### DATA FOR ANALYSIS
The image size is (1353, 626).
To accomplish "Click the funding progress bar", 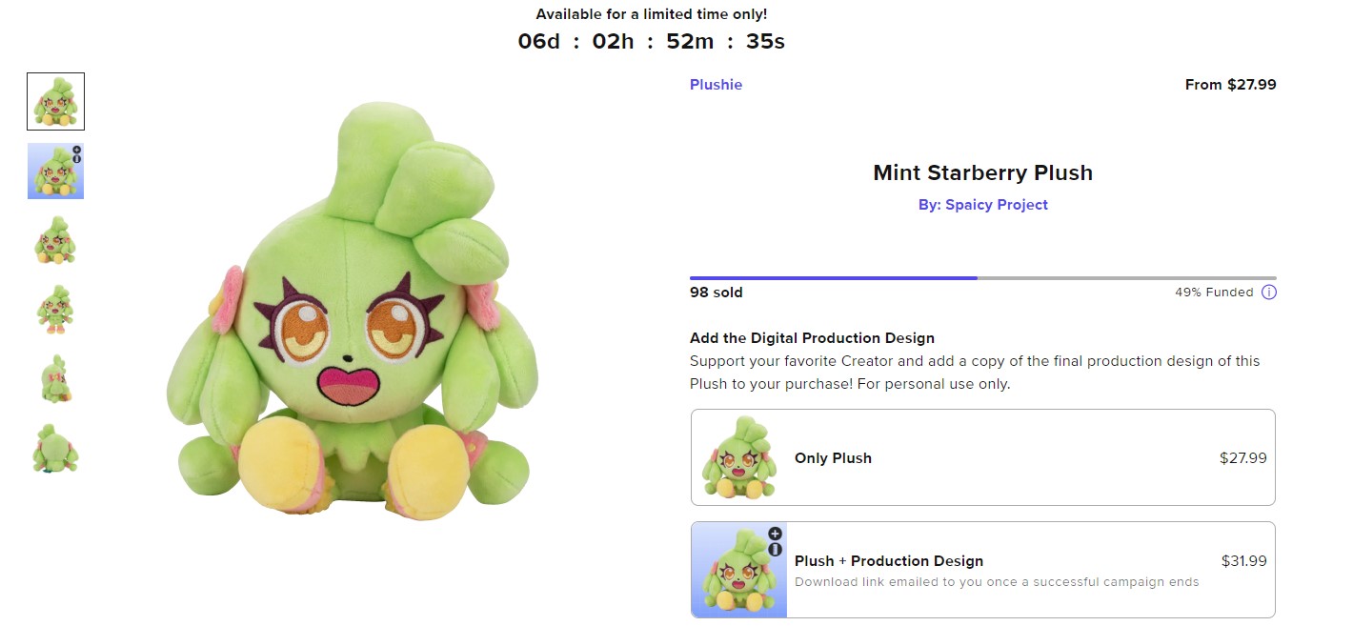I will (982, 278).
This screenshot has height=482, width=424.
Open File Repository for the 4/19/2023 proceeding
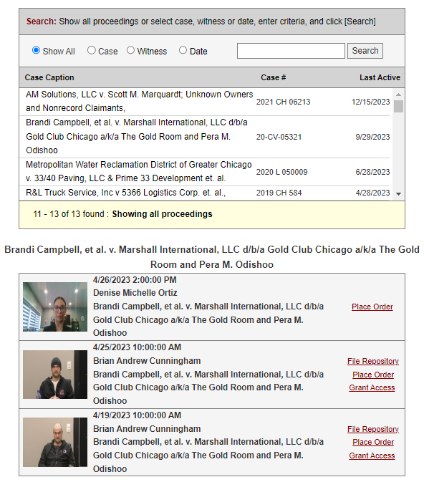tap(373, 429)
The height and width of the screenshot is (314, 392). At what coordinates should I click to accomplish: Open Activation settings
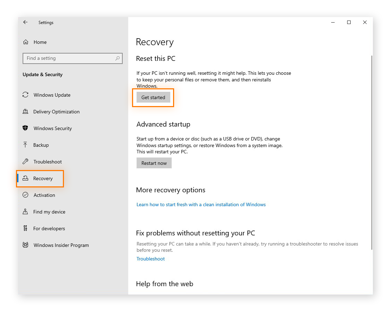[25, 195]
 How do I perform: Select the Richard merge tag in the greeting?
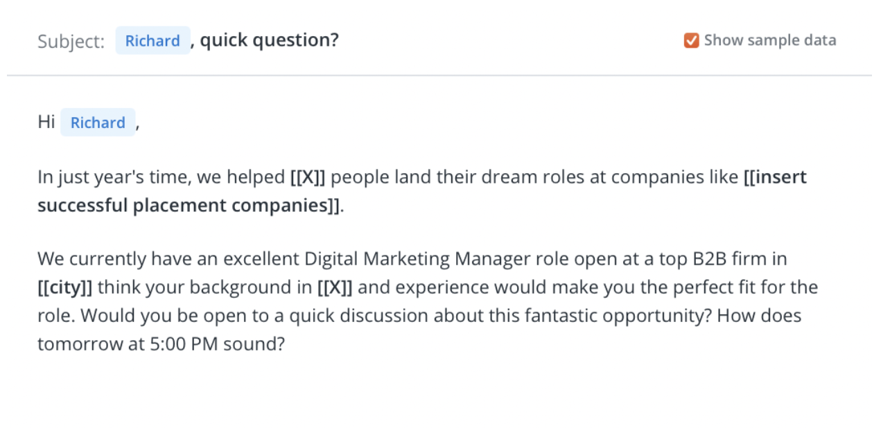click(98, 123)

...

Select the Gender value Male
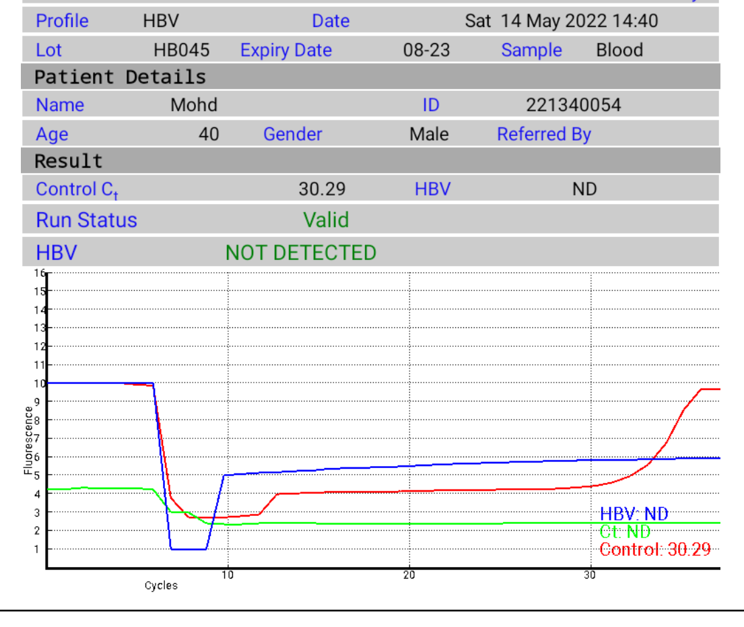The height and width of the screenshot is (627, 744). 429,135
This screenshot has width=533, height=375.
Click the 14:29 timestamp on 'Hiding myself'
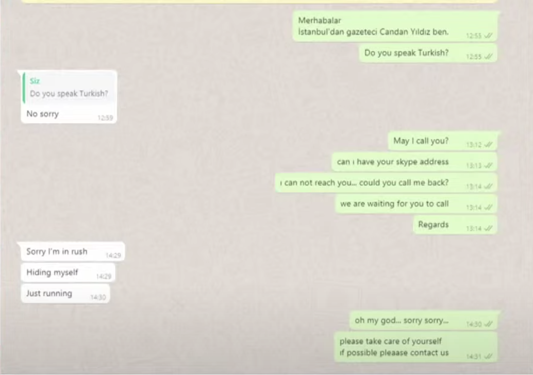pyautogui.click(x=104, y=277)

### WORK TASK
Copy out the lines above that hold the string "This".

### RESULT BELOW
This screenshot has height=482, width=424.
This screenshot has width=533, height=375.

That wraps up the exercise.